Given instruction 1: In the passage on Fleeting's career, which team did Arsenal beat 2–0 in the 2011 FA Women's Cup Final?
Given instruction 2: In the passage on Fleeting's career, swap "Bristol Academy" for "Doncaster Rovers Belles" and write out the part starting with "Fleeting scored the" and going on through "for champions Arsenal.".
Given instruction 3: Extend the passage on Fleeting's career from where it stops.

In April 2010, a few days after appearing in her first matches for Scotland since taking time out from the game, she scored the first goal in Arsenal's FA Cup semi-final win over Chelsea. Fleeting who had just returned to regular action, having not played a full ninety minutes all season, was identified by Arsenal manager Laura Harvey as the player who could "inspire" Arsenal to a fifth successive Premier League and FA Cup double. In May's FA Women's Cup Final, Fleeting scored Arsenal's second equaliser of the match to level the scores at 2–2 against Everton but Arsenal lost 3–2 in extra time.

Fleeting scored the second goal in Arsenal's 2–0 win over Bristol Academy in the 2011 FA Women's Cup Final in May. In the inaugural 2011 FA WSL, Fleeting scored twice in her 11 appearances for champions Arsenal.

=== Return to Scotland ===

==== 2013 ====
On 1 March 2013, SWPL newcomers Kilwinning SC announced they had signed Fleeting. Her debut resulted in a 10–0 SWPL Cup defeat at Celtic two days later. It was her first competitive match after 18 months away from football. Kilwinning manager Craig Hamilton stated Fleeting could be the difference between survival and relegation for the club. She made her league debut in the club's first ever top flight fixture, registering an assist for the first goal, in a 3–2 defeat at Hutchison Vale on 17 March 2013. Her first goal for the club came, when she opened the scoring, in a 2–1 home league defeat to Aberdeen two weeks later. Fleeting returned to the team, in a 2–1 league defeat at Hamilton Academical on 12 May 2013, winning the resulting free-kick, which made 1–1. She scored twice inside the last five minutes, having previously won a penalty as well, to help Kilwinning recover from 4–2 down to win 5–4 in a home defeat of Falkirk one week later, which secured the club's first league win of the season. Fleeting left Kilwinning in June 2013, when she had her registration with the club cancelled.

It was reported in The Scotsman newspaper on 24 July 2013 that Fleeting had made a high-profile summer transfer to Kilwinning's SWPL rivals Celtic. Fleeting hit a hat-trick on her Celtic debut, in a 9–0 friendly victory over Piedmont College two days later. She marked her competitive Celtic debut with a goal, in a 3–0 home league win over Spartans two days later again. Fleeting opened the scoring, in a 2–2 league draw at Aberdeen on 4 August 2013. Two weeks later, Fleeting scored her first competitive hat-trick for Celtic, in a 9–1 Scottish Women's Cup home defeat of Queen's Park. This included a clever tight-angled overhead kick and a perfectly executed volley. She netted twice to help Celtic recover from 1–0 down and put them 2–1 up, in a 4–1 league win at Glasgow rivals Rangers on 1 September 2013. Fleeting netted fives times, in a 10–0 Scottish Women's Cup victory over Viewfield Rovers at home one week later. She scored the decisive goal, in a 2–1 home league win over Aberdeen on 29 September 2013. Fleeting also played in the Scottish Women's Cup semi-final defeat to Glasgow City, which Celtic lost 3–0 on 6 October 2013. Her last appearance of the season came as a second-half substitute in the last SWPL match of the season, in a 2–1 win against Rangers, a result which secured a third-place finish for Celtic. Fleeting was earmarked as the catalyst for a resurgent Celtic side, who had a slow first half of the season, since signing in July 2013. She was integral as Celtic secured a top three finish and reached the Scottish Women's Cup semi-finals.

Provided data:

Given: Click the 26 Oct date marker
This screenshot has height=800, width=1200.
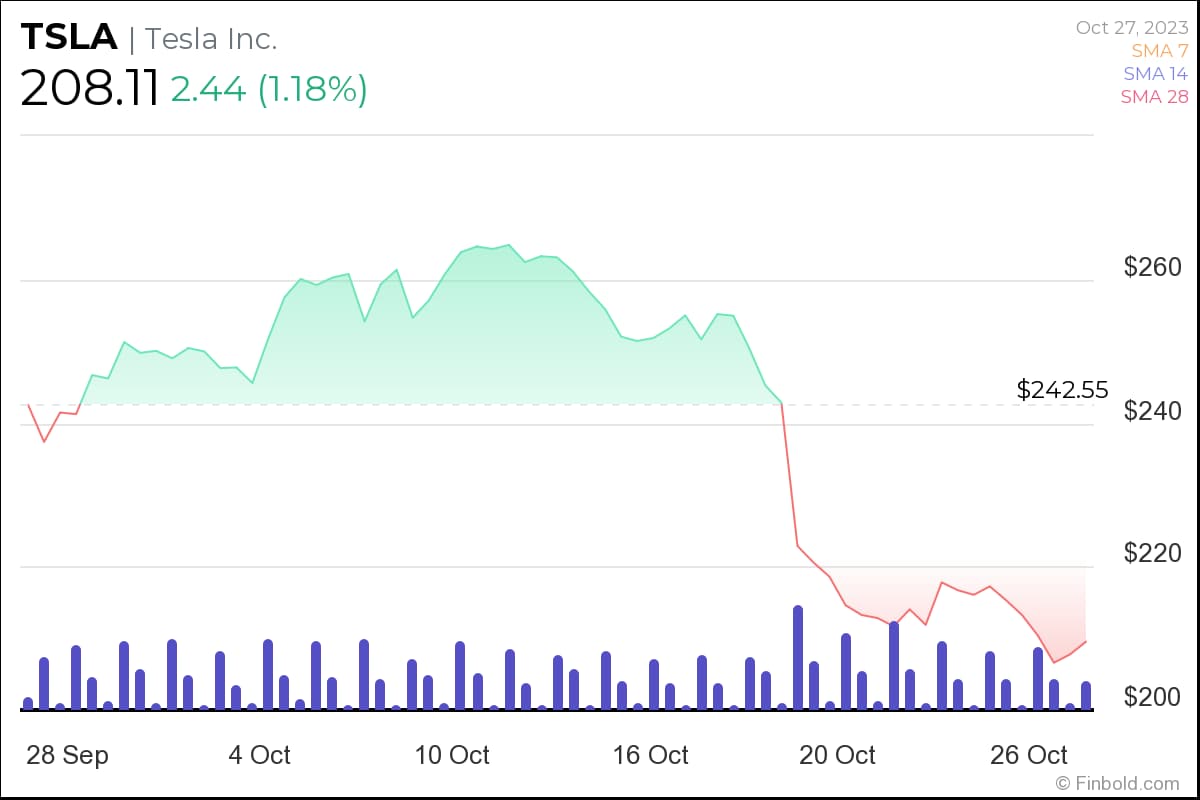Looking at the screenshot, I should 1030,755.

Answer 1: Bristol Academy

Answer 2:
Fleeting scored the second goal in Arsenal's 2–0 win over Doncaster Rovers Belles in the 2011 FA Women's Cup Final in May. In the inaugural 2011 FA WSL, Fleeting scored twice in her 11 appearances for champions Arsenal.

Answer 3:
==== 2014 ====
Fleeting began the new SWPL season with a goal in a 5–0 victory at Aberdeen in Celtic's opening game. Fleeting made it 3–0, after slotting home from an acute angle. The following week, two Fleeting headers, either side of half-time gave Celtic a 2–0 home win over Hutchison Vale. In a 4–0 home defeat of Hamilton Academical in the SWPL Cup on 13 April, Fleeting converted all four of Celtic's second half goals. In a 10–0 home demolition of bottom team Buchan on 27 April, Fleeting made it back-to-back hat-tricks in matches, taking her early season tally to ten goals in four matches. Fleeting netted twice in an 8–1 home thrashing of Queen's Park on 18 May. Flagged grabbed an obligatory goal in a 3–1 victory at Hamilton Academical on 23 May. She opened the scoring with a volley, after only three minutes. In a 3–2 defeat at Hibernian on 10 August, Fleeting broke the deadlock after rounding off a well-worked team move. Fleeting scored the winner in 3–2 home win over Spartans on 24 August. Fleeting would miss the second half of the season with injury.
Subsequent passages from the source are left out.